PhyCor has invested significantly in the operation of the Lexington Clinic based
in Lexington, Kentucky, since its affiliation in 1994. In order to support both
the growth of the Lexington Clinic-owned health maintenance organization,
Advantage Care, Inc. (Advantage Care) and a rapid expansion of the Lexington
Clinic to provide it with an opportunity to serve the State of
Kentucky-sponsored Alliance Health Insurance Program (Alliance), PhyCor provided
capital to the Lexington Clinic to finance these initiatives. In addition,
PhyCor financed the acquisition or establishment of primary care and specialty
practices in various satellite locations in the Lexington area. Advantage Care
experienced significant financial and operational problems in 1997 and 1998
relating to Alliance, including an unresolved dispute of a $10 million
receivable which Advantage Care continues to believe is due from Alliance as of
December 31, 1998. In December 1998, PhyCor acquired 50% of Advantage Care and
participated in its recapitalization and has assumed overall management
responsibility for Advantage Care. Advantage Care does not currently provide
services for enrollees of Alliance.

The combination of poor financial performance at a number of the Lexington
Clinic satellite locations, a challenging and extended information system
conversion, the potential loss arising from the Alliance dispute, and the
repayment of funds used to finance Lexington Clinic's and Advantage Care's
growth are combining to weaken Lexington Clinic's financial performance. In
light of the circumstances, realization of certain of PhyCor's assets related to
the Lexington Clinic is doubtful. PhyCor has recorded an asset revaluation
charge to earnings in the fourth quarter of 1998 of approximately $22.6 million,
net of tax benefits, to reduce to net realizable value its investments in
numerous clinic satellite operations and to provide a reserve for amounts owed
by Lexington Clinic based upon expected future cash flows.

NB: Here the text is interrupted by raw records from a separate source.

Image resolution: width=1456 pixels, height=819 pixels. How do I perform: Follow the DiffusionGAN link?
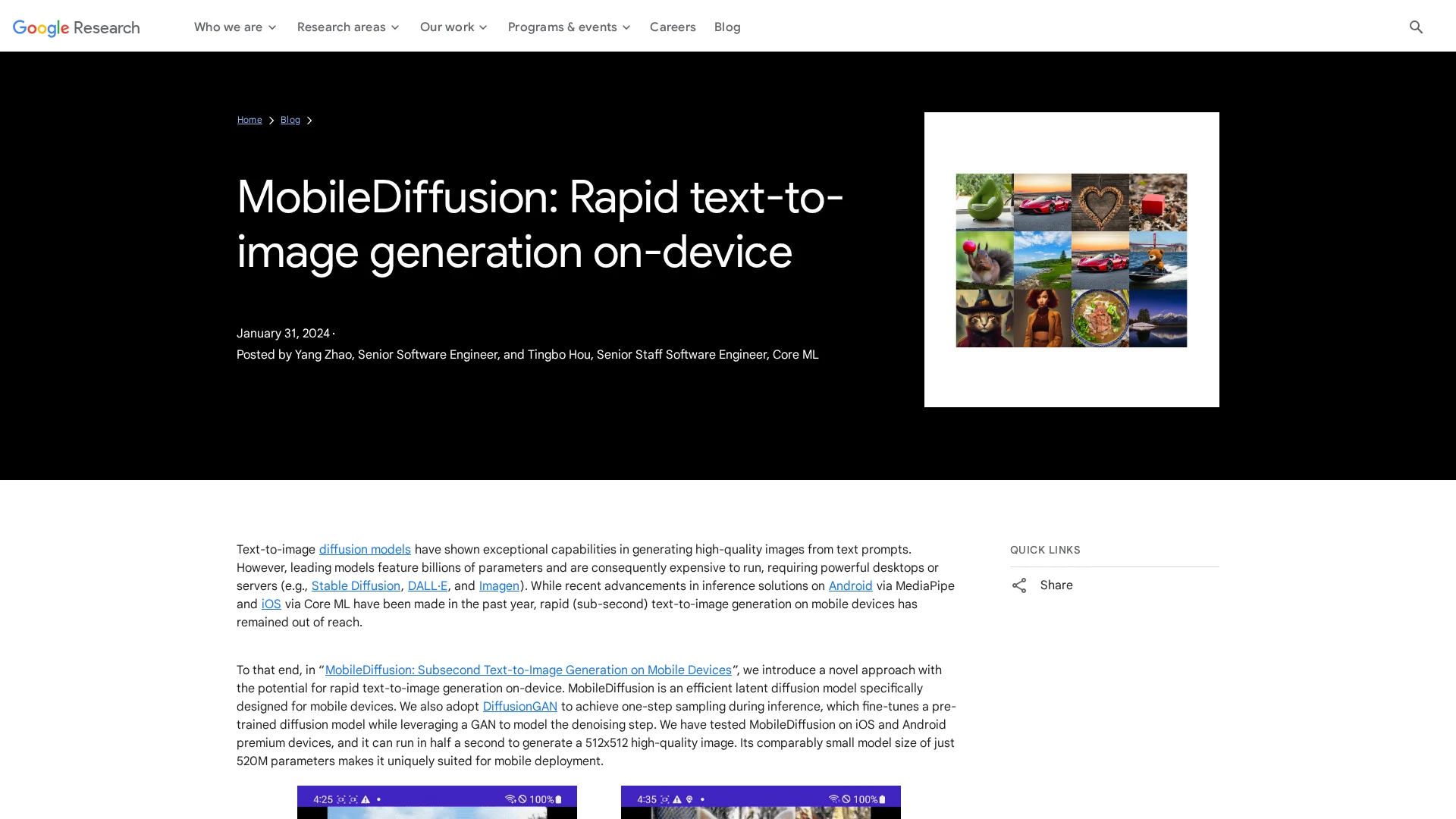pos(519,706)
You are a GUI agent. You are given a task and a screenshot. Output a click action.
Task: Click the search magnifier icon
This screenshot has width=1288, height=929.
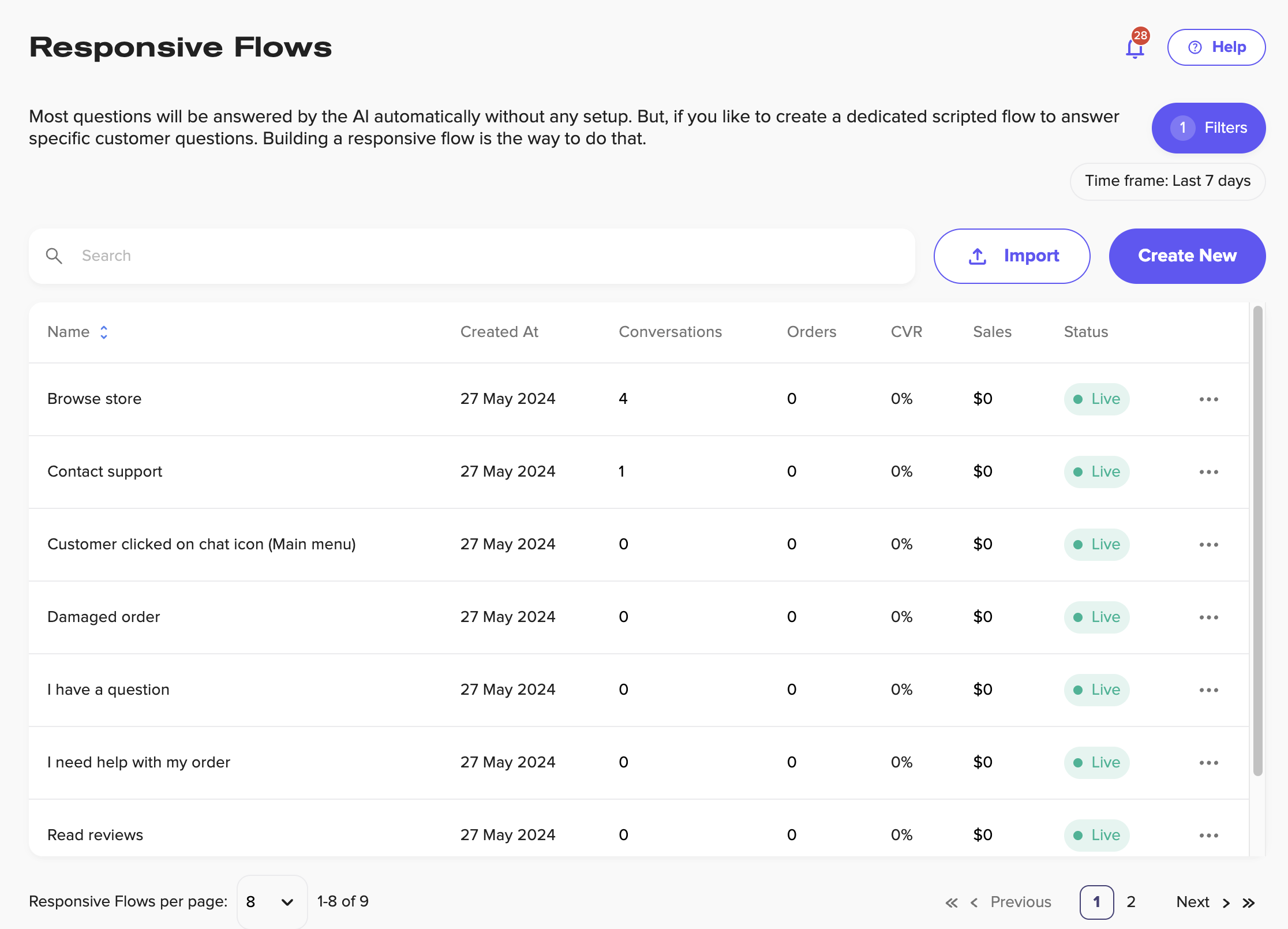(x=54, y=256)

In addition, PhyCor
expects to incur approximately $0.7 million, net of tax benefits, in costs
during the first quarter of 1999 to provide for payment of severance and other
transition costs as Lexington Clinic sells or closes unprofitable satellite
locations.

<PAGE>   5

PhyCor, Inc., headquartered in Nashville, Tennessee, is a physician practice
management company that operates multi-specialty groups, manages independent
practice associations, and provides health care decision support services to
consumers. Excluding Holt-Krock and Burns, the Company operates 54 medical
groups with approximately 3,520 physicians in 27 states, manages IPAs with
approximately 23,400 physicians in 36 markets, and, through CareWise, Inc.,
provides healthcare decision support services to over 2 million consumers
worldwide.

This press release contains forward-looking statements based on management's
current expectations. As such, they involve risk and uncertainty that actual
results may differ materially from the expectations expressed in these
forward-looking statements. A discussion of important factors and assumptions
regarding these statements and risks affecting PhyCor's business and prospects
is contained in PhyCor's periodic filings with the Securities and Exchange
Commission. In addition to such factors and assumptions that may cause actual
results to vary from expectations expressed in the forward-looking statements
included herein, other factors include the possibility of additional charges to
earnings resulting from restructurings of its relationships with its physician
groups, IPAs and their payors, the resolution of outstanding litigation and the
possibility of negative impact associated with Year 2000 issues.